Here's how whole wheat behaves at different blend percentages in a country sourdough:

% Whole Wheat Effect on Crumb Effect on Flavor Handling Notes
10% Almost no change Subtle earthiness, slightly richer Add +1–2% water. Minimal adjustment.
20% Slightly tighter, still open Clearly more complex, good tang Add +3–4% water. Shorten bulk ~20 min.
30% Noticeably denser, still enjoyable Earthy, wheaty, longer finish Add +5–6% water. Watch bulk closely.
50% Dense, compact crumb Strongly whole grain Treat differently: lower hydration baseline, gentler handling.
100% Very dense, tight crumb Intense, complex, somewhat heavy Different category — needs its own approach.

Brands Worth Knowing

Stone-milled whole wheat makes a noticeable difference compared to roller-milled. The stone keeps more of the germ oils intact, and the texture is coarser — in a good way. It takes longer to fully hydrate, but the flavor payoff is there. The main tradeoff: stone-milled flour has a shorter shelf life because those oils go rancid faster.

United States

Brand Type Notes Find It
King Arthur Whole Wheat Flour Stone-ground, 100% whole wheat The most accessible stone-milled whole wheat in the US. Consistent, reliable. Good for everyday blending. Nationwide
Bob's Red Mill Whole Wheat Flour Stone-ground, 100% whole wheat Widely available, solid quality. Fine for 20–30% blends. Nationwide
Janie's Mill Whole Wheat Freshly stone-milled, heritage varieties Exceptional flavor — noticeably more complex than supermarket whole wheat. Worth it for a special bake. Online / Specialty
Cairnspring Whole Wheat Heritage hard white wheat Hard white wheat produces a milder flavor than red wheat — good gateway for bakers new to whole grain. West Coast / Online
Central Milling Organic Whole Wheat High-extraction stone-milled Often used in high-whole-grain country loaves. More complex than KA, less available. Online / Specialty
Hard red vs hard white wheat: both are sold as "whole wheat." Red wheat has more tannins — it's more assertive, more bitter, more classic whole wheat flavor. White wheat is milder, slightly sweeter, closer to bread flour in behavior. King Arthur sells both. For sourdough blends, hard white is more forgiving and less likely to produce a bitter finish.

Storage

Whole wheat goes stale faster than white flour. The germ oils oxidize, and you'll notice it — old whole wheat has a flat, slightly rancid smell that carries into the bread. Buy smaller quantities.

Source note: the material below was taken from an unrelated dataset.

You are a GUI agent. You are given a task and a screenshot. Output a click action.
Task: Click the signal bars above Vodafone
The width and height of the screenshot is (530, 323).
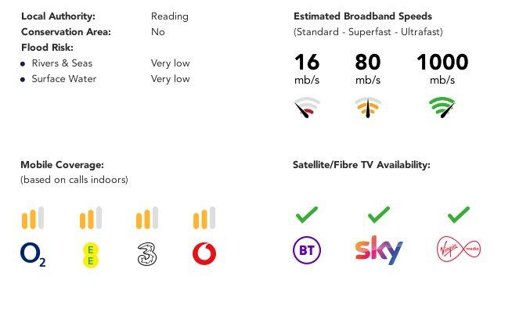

If you bake weekly, a 5-lb bag should cycle through in 4–6 weeks, which is fine stored in a sealed container at room temperature. If you bake less often, refrigerate or freeze the flour and bring it to room temp before use.

Stone-milled varieties in particular should be used within 2–3 months of the milling date. Most small mills print this on the bag. Pay attention to it — it actually matters here.